This consultation is aimed at professionals in the pharmaceutical industry and in medicine who know what they're talking about.
I'm neither of those but I'm not scared of detail so I had a nose the other day after a similar thread was started. The legal framework already exists for unlicenced medicines to be distributed in certain conditions of public health threat.
The proposal is that these regulations are amended to make clear that conditions can be attached to this type of temporary authorisation:
To provide transparency, we propose to amend the HMRs to make it explicit that the supply of products, including COVID-19 vaccines, which is temporarily authorised under regulation 174 may be subject to conditions. The imposition of conditions enables the licensing authority to define the safeguards that are a pre-requisite for the safe supply and use of the product and without which authorisation would not be valid. This can range from specifying whom the product is suitable for, setting batch testing and quality assurance standards, and ensuring that appropriate storage is in place throughout the supply chain. Given its importance, it is appropriate to articulate this element of the licensing authority’s decision-making more fully in the legislation.

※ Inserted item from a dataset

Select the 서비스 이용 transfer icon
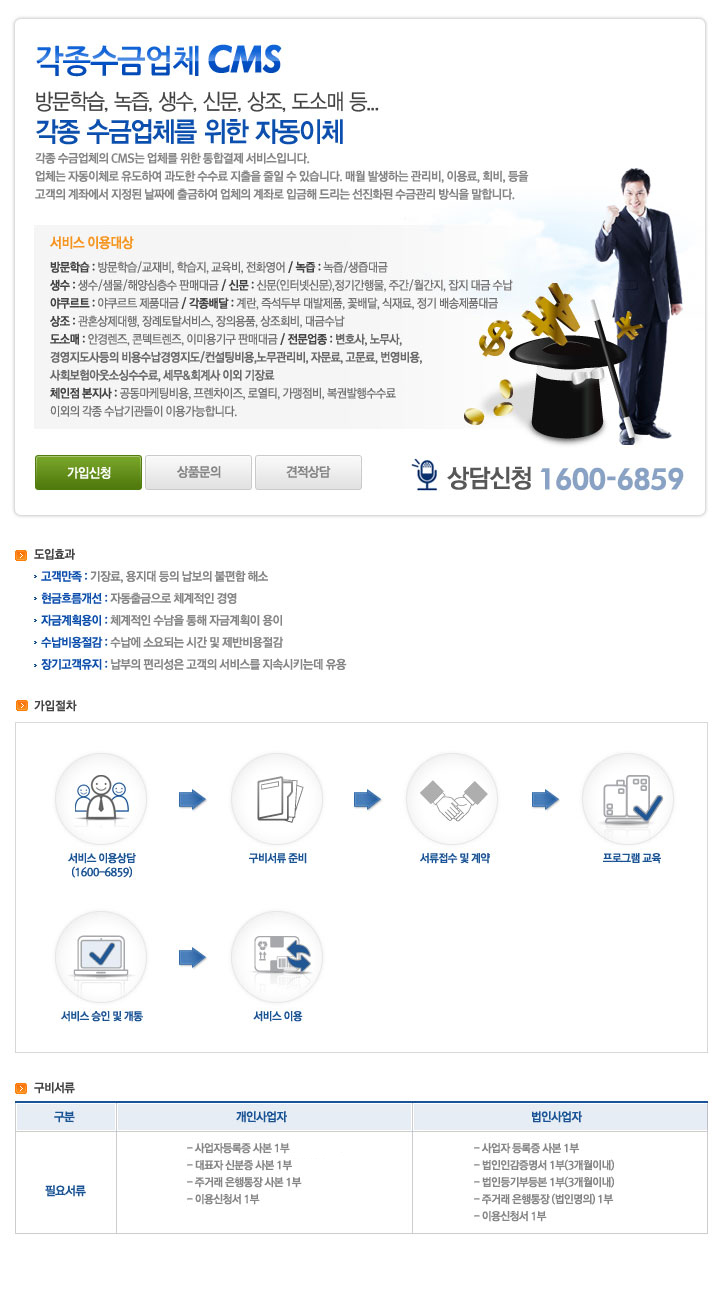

It will be the government who decides that a certain vaccine can be given a temporary authorisation, not the pharmaceutical companies or manufacturers. It's therefore only fair that the buck stops with the government. Why on earth would they agree to supply the UK with such a massive legal threat hanging over them if anything went wrong? It's not like they lack other markets around the world ...
To be clear, before any vaccine gets temporary authorisation while waiting to be licensed it will already have been through all the necessary trials to ensure it is safe and effective.